Philometrics Big Data Case working Algorithm was smart enough to dilute psychographics

A group of social scientists and computer engineers who are passionate about transforming survey research. Our founders began as academics at the University of Cambridge, working on finding scalable ways to understand how people think. The survey--a 120 year old instrument of choice for most social scientists--became the focus of this work. Their team found that a combination of big data, machine learning, and survey acumen could lead to remarkable results: Hundreds of thousands of responses to virtually any survey - and at a fraction of the typical cost. 

Image result for philometrics
Philometrics was founded to help bring our technology to the masses. They were passionate about empowering researchers to do the most cutting edge work they can--and without adding big barriers to entry. Philometrics was built on these ideas. They wanted to be powerful, innovative, fast, and easy to use. They wanted to optimize research through the power of online behavioural big data analysis 

Through innovative SurveyExtender method produces insight on a revolutionary scale, empowering clients to understand people, markets, and competitors more deeply and accurately than ever before. Philometrics' team is formed of experienced business analysts and leading academic researchers, all of whom are experienced in helping academics and companies utilize the power of detailed survey insight.

What is SurveyExtender?

The basic idea behind surveys is 120 years old: To get a response, a person has to answer your questions. This is both expensive and time consuming. Not surprisingly, most surveys don't have many respondents. And those that do, are astronomically expensive. Yet they know that surveys with few respondents usually do not accurately reflect the population. So survey researchers are typically left with poor quality data and poor quality answers. To date, this has been acceptable because no better alternative existed.

SurveyExtender changes this. It's built on the idea that we can forecast how hundreds of thousands of people would respond to a survey without actually needing them to take the survey. This idea is provocative and a major shift in how we think about doing survey research. They have spent the last few years figuring out how to do it, and building a rigorous science to validate the method and give us the confidence that this is the way to do survey research.

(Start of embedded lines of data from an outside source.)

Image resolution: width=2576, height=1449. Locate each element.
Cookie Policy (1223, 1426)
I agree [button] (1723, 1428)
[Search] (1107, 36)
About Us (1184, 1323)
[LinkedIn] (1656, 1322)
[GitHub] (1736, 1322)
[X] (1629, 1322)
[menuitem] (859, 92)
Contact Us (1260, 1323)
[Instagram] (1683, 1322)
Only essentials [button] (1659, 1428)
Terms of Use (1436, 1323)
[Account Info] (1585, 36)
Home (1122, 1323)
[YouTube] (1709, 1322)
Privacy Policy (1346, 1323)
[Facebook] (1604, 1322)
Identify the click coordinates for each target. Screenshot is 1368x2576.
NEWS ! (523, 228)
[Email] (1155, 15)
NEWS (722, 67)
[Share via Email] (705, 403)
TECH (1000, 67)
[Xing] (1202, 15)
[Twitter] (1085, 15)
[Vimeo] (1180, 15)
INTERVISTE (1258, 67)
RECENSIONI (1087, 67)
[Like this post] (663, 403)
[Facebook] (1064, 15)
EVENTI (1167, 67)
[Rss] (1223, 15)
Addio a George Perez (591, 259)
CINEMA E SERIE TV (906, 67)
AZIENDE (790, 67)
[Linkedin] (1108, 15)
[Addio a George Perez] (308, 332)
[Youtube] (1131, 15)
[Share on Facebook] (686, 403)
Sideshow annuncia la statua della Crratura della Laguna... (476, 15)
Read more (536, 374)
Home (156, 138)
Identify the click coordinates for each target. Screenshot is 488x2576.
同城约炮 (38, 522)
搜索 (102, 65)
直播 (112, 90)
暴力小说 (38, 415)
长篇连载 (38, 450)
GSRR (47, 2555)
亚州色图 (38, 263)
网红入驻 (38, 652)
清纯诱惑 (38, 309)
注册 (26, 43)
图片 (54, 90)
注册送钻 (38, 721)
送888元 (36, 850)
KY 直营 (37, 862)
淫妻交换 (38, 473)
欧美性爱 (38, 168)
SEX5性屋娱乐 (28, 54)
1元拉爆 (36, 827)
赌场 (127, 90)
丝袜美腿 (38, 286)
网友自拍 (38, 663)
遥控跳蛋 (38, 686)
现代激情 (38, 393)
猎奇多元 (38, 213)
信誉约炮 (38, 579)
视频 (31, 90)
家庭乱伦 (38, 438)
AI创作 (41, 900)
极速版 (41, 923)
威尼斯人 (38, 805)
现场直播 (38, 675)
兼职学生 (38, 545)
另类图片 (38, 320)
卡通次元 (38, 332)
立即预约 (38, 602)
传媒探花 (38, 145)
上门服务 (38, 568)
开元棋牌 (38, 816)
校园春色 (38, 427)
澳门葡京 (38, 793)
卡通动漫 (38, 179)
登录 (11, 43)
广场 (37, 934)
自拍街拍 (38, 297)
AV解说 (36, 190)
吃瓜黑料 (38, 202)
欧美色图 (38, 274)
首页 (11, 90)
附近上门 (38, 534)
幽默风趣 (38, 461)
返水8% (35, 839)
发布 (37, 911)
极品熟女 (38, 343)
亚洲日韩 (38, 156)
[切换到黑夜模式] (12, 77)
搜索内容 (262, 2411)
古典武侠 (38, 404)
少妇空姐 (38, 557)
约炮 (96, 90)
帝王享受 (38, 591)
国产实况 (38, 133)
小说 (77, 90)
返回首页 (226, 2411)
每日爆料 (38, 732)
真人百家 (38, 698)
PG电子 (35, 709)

The result: They take your survey of 1,000 respondents and give you back responses for over 100,000 anonymous respondents across the United States.

Survey Extender works by using state-of-the-art machine learning technology that automatically builds models predicting responses to your survey questions using people's a special survey of demographic and psychological questions.

The rest of this page shares in detail the scientific validation of SurveyExtender and the basic principles of how it functions. They were ultimately skeptical scientists and have worked hard to convince ourselves that survey forecasting works. We hope you find our evidence convincing. But the best way to actually see if it works is to test it yourself. Run a survey, have it extended, and play with the results.

Basics Behind Survey Forecasting

SurveyExtender works by (a) taking a sample of participants (at least 1000) who have answered your survey and a special "Rosetta Stone" survey of ours, (b) uses machine learning to build models of how the "Rosetta Stone" survey maps onto your responses, and then (c) feeds through the "Rosetta Stone" survey responses of 100,000+ anonymous people through these models to generate forecasts for how they might answer your survey.

Step 1: Your Survey + Social Media from 1000 respondents

For SurveyExtender to work, it will need data to build its machine learning models. This data has two parts: (a) Responses to your survey (which will be used as the output), and (b) A special all of our participants take which we call the "Rosetta Stone" survey (which will be used as the input). Philometrics makes it easy to get both parts of the data. Simply build your survey using our survey engine and then turn SurveyExtender on in the study settings (or when creating the study). They will automatically add the necessary questions to the beginning of your study to collect the "Rosetta Stone" survey.Once you have your survey ready, simply recruit at least 1000 people to do your survey. They need at least 1000 people to answer each question to ensure the models have high enough accuracy rates. For best results, they recommend recruiting even more--1500 to 2000 respondents.

Step 2: Automatically Building Models

Once you have collected at least 1000 participants who have both (a) Responses to your survey and (b) the "Rosetta Stone" survey, SurveyExtender applies machine learning algorithms to build a model for every question that is either continuous (likert, slider) or categorical (multiple choice, drop down, checkbox) in nature.The models take the "Rosetta Stone" survey responses as inputs--the Xs in a regression. Then they set each survey question as the output--the Y in a regression.

Step 3: Forecast

Once the models are ready, we feed the "Rosetta Stone" survey data of over 100,000 anonymous people through the models. This generates a forecast for each person how they might respond to each survey question. This forecast is based on each person's psychology and demographics behavior. To learn more about the logic behind why this works--and why it provides better results than just surveys--keep reading!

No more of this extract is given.